> Texte fourni
Certains peuvent en sourire aujourd’hui, mais c’est ainsi que la
République et la Démocratie se sont imposées et
que l’École Publique a pris sa place, a été
reconnue et respectée. On ferait bien d’y
réfléchir.
Les instituteurs étaient conscients du rôle qu’ils avaient
à jouer au sein de la société. Et ils savaient
qu’ils avaient la seule responsabilité des seules études
que feraient l’immense majorité de leurs élèves
car, seuls, les riches, ou les surdoués, par
l’intermédiaire du difficile Concours des Bourses Nationales,
pourraient trouver place dans les lycées ou, le plus souvent,
dans les Cours Complémentaires ou les Écoles Primaires
Supérieures.
L’examen des pourcentages des populations qui continuaient leurs
études à cette époque serait significatif: le plus
souvent, un ou deux élèves sur les 50
élèves de la classe. Et pas chaque année.
(...) Chaque instituteur travaillait pour soi, à la recherche du
petit «truc» pédagogique qui éblouirait
l’inspecteur lors de sa visite, au moins le temps de lui attribuer une
bonne note, note supérieure à celle des copains afin
qu’elle soit suffisante pour décrocher la promotion au choix,
seul moyen d’accélérer le déroulement de la
carrière ou pour bien se placer dans le barème pour
décrocher le poste que l’on convoitait.
On avait la double satisfaction d’être reconnu par
l’Administration comme un bon maître et de recevoir une
gratification financière, une augmentation de salaire, ce qui
n’était pas, non plus, négligeable...

> Données enregistrées
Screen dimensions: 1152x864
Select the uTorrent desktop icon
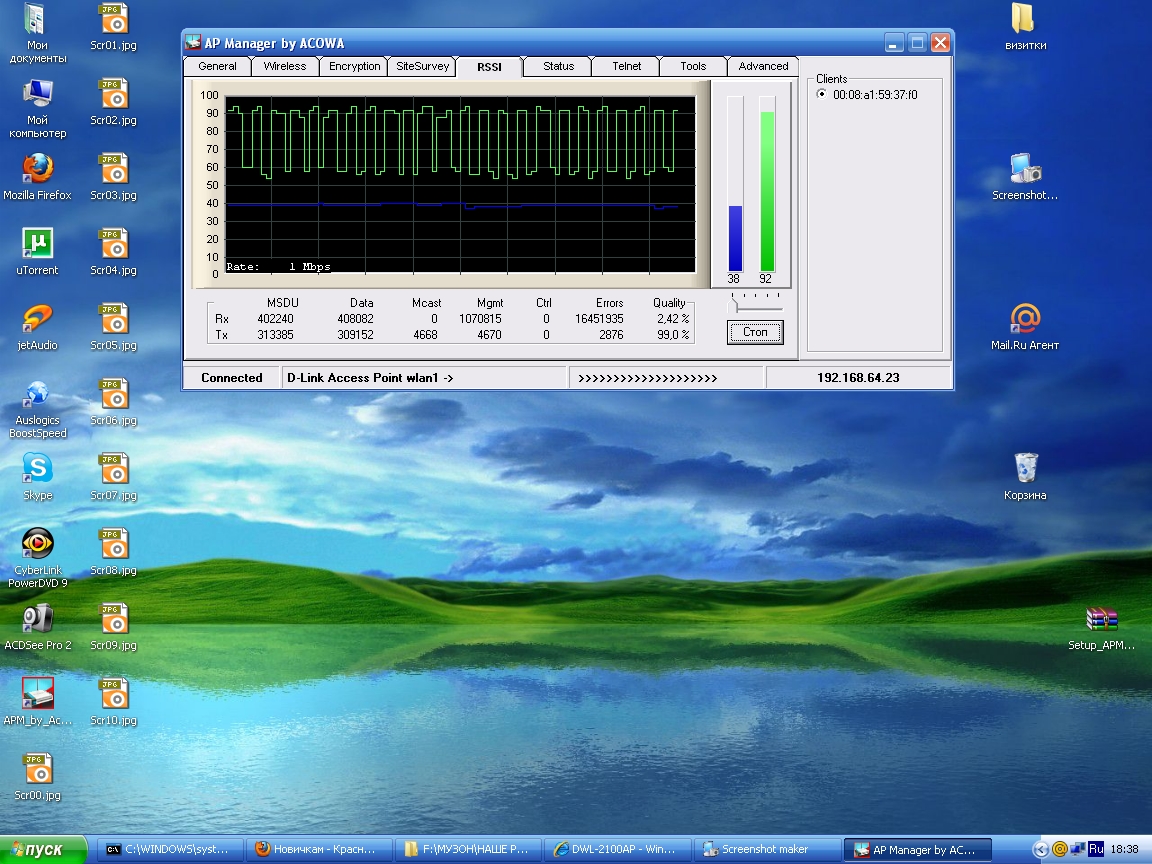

> Consignes
• 1. Réécrivez le passage du texte sur les instituteurs qui commence par « Certains peuvent en » et se poursuit jusqu'à « Supérieures. », en substituant « maîtres d'école » à « instituteurs ».
• 2. Répondez aux questions suivantes d'après le texte sur les instituteurs.
(a) Par quel concours les surdoués pouvaient-ils trouver place dans les lycées ?
(b) Combien d'élèves sur les 50 de la classe continuaient le plus souvent leurs études ?
(c) Quel était le seul moyen d'accélérer le déroulement de la carrière ?
• 3. Rédigez la suite du texte sur les instituteurs, après sa dernière phrase.

> Réponses par consigne
• 1.
Certains peuvent en sourire aujourd’hui, mais c’est ainsi que la
République et la Démocratie se sont imposées et
que l’École Publique a pris sa place, a été
reconnue et respectée. On ferait bien d’y
réfléchir.
Les maîtres d'école étaient conscients du rôle qu’ils avaient
à jouer au sein de la société. Et ils savaient
qu’ils avaient la seule responsabilité des seules études
que feraient l’immense majorité de leurs élèves
car, seuls, les riches, ou les surdoués, par
l’intermédiaire du difficile Concours des Bourses Nationales,
pourraient trouver place dans les lycées ou, le plus souvent,
dans les Cours Complémentaires ou les Écoles Primaires
Supérieures.

• 2.
(a) Le Concours des Bourses Nationales.
(b) Un ou deux élèves.
(c) La promotion au choix.

• 3.
Guy Goupil
(...) Je ne détestais pas ces maîtres. Ils étaient
comme ça. On les acceptait. D’ailleurs, il n’y avait que ce seul
modèle en circulation. Il faut voir d’où ils venaient.
Ils avaient connu la guerre 14-18. C’était des saints
laïcs. Ils étaient consciencieux, austères,
irréprochables. C’était des hommes de devoir. Jamais on
n’avait pu en voir un seul rire, ne serait-ce qu’une seule fois. Ils
faisaient tout ce qui se doit pour ne pas faillir à leur
tâche d’instructeurs de l’Instruction Publique.
Paul Le Bohec
Il a fallu toute la patience, toute la ténacité de mon
directeur d’école pour convaincre mes parents de me laisser
poursuivre mes études comme interne à l’École
Primaire Supérieure. Comme argument majeur, il leur a dit qu’en
travaillant bien, j’avais des chances de voir ma demi-bourse se
transformer en bourse entière. Ce qui s’est
révélé exact.
(...) Le breton était ma seule langue maternelle. Je ne savais
quasiment pas un mot de français à mon arrivée
à l’école, à huit ans. Pour mes parents, au terme
de chaque année scolaire, je ne devais plus retourner à
l’École Primaire Supérieure. A chaque rentrée, il
fallait donc que je me «batte» pour obtenir le droit d’y
aller. Et cela s’est répété durant cinq
années jusqu’à ce que je réussisse à
rentrer à l’École Normale.
Pendant douze à quinze ans, je n’ai jamais
bénéficié de vacances, ni petites, ni grandes.
C’était, du premier au dernier jour, le travail à la
ferme pour aider parents, frères et soeurs. Comment ne pas
imaginer, dans ces conditions, que j’étais pressé de
retourner à l’école et que j’aimais cette école.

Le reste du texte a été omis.